Rashid also spoke on the issue of student loan debt. 

“In America, we literally have more student loan debt than credit card debt,” said Rashid. He was endorsed by Senator Elizabeth Warren, who created a similar approach to combating student debt. “I’m in wholehearted agreement with [Warren’s] approach, which involves broad cancellation of student loan debt and also provides universal tuition-free public two- and four-year college and technical school,” he said.

Rashid supports restoring voter rights to felons that have served their time. In addition, he supports reforming the bail system to avoid keeping nonviolent offenders from staying in jail because they cannot post bail.

Rashid also supports passing police reforms. “My top priority would be the George Floyd Justice in Policing Act. It contains numerous and sweeping reforms, all of which are urgently needed. Passing that law would make an incredible difference,” he said.

Rashid was endorsed by the Sunrise Movement, a student-led coalition fighting for climate change policies. He believes he’s the best candidate for students.

“My conversations with student activists, both online and offline, inform my worldview and my political philosophy. I try to meet students and young people where they are, and I stay open to considering new ideas. Not too long ago, I was a student myself. I still have student loans. I’m the best candidate for students because I’m 100% committed to delivering for young people when I get to Congress,” said Rashid.

Both Wittman and Rashid agree on supporting measures that will give high speed internet to underserved communities.

UMW Votes has been active in spreading the word for the general election. There has been an equal effort to inform student voters about the Virginia congressional race.

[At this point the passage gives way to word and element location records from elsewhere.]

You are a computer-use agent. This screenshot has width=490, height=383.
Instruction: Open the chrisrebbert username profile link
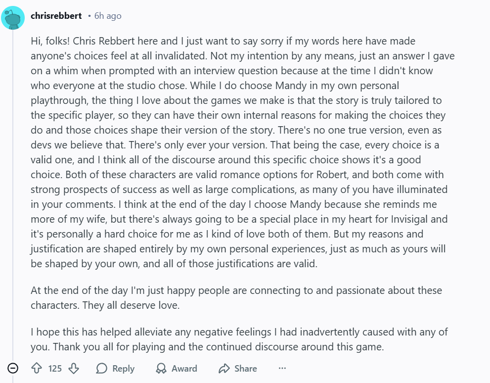[x=56, y=16]
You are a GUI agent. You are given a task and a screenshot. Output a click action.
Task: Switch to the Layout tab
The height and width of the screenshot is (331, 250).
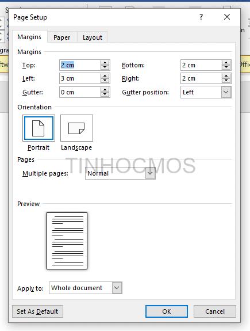pyautogui.click(x=93, y=37)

“One of our (many) goals is to help people understand who/what is on the ballot this fall. We had a social media post that listed the candidates for the Congressional race, and plan to have at least one future post on that topic,” said Dr. Sarah Dewees, associate director of the Center for Community Engagement and head of UMW Votes. “We have information on our website, including a link to the sample ballot.” 

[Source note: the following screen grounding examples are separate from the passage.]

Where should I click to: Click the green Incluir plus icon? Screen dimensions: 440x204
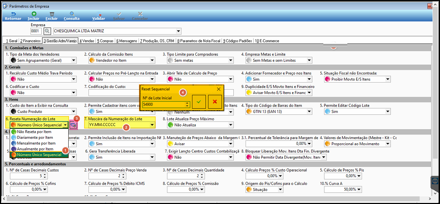34,14
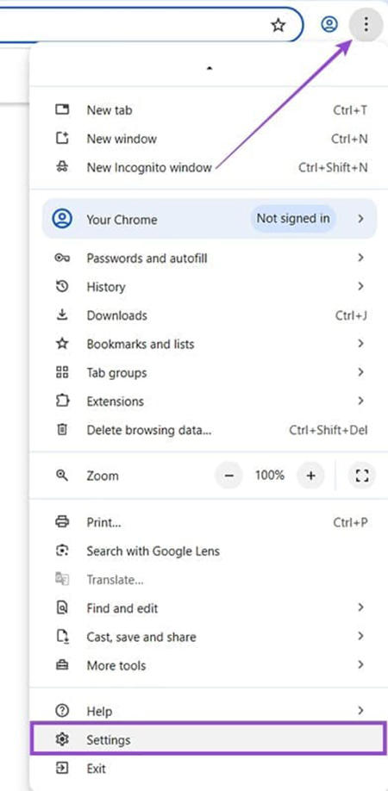Viewport: 388px width, 791px height.
Task: Click the Not signed in badge
Action: click(293, 219)

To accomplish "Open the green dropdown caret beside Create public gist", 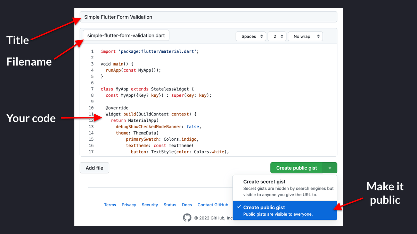I will [330, 168].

Ambassadors for UMW Votes have guided students throughout the pandemic.

“UMW Votes has made an effort during COVID to do tabling events…on campus to remind students about voting such as absentee ballot. UMW Votes has also held an event called Walking Wednesday for students to walk together to the downtown registrar,” said Maya Moore, senior psychology major.

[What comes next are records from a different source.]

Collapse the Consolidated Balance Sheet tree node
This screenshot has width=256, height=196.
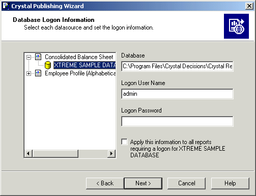click(29, 57)
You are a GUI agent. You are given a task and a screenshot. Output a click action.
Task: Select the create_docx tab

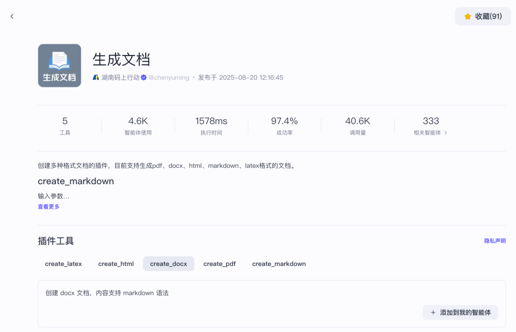pyautogui.click(x=169, y=264)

Although there is much attention surrounding the general election, many students have not lost sight of meaningful local elections.

“The topic of discussion within the UMW community is not just about presidential candidates but more so about voting at all levels of government to enable the change that we want to see…students are equally invested in this race as much as the general election because of the awareness that voting in all elections is important,” said Moore.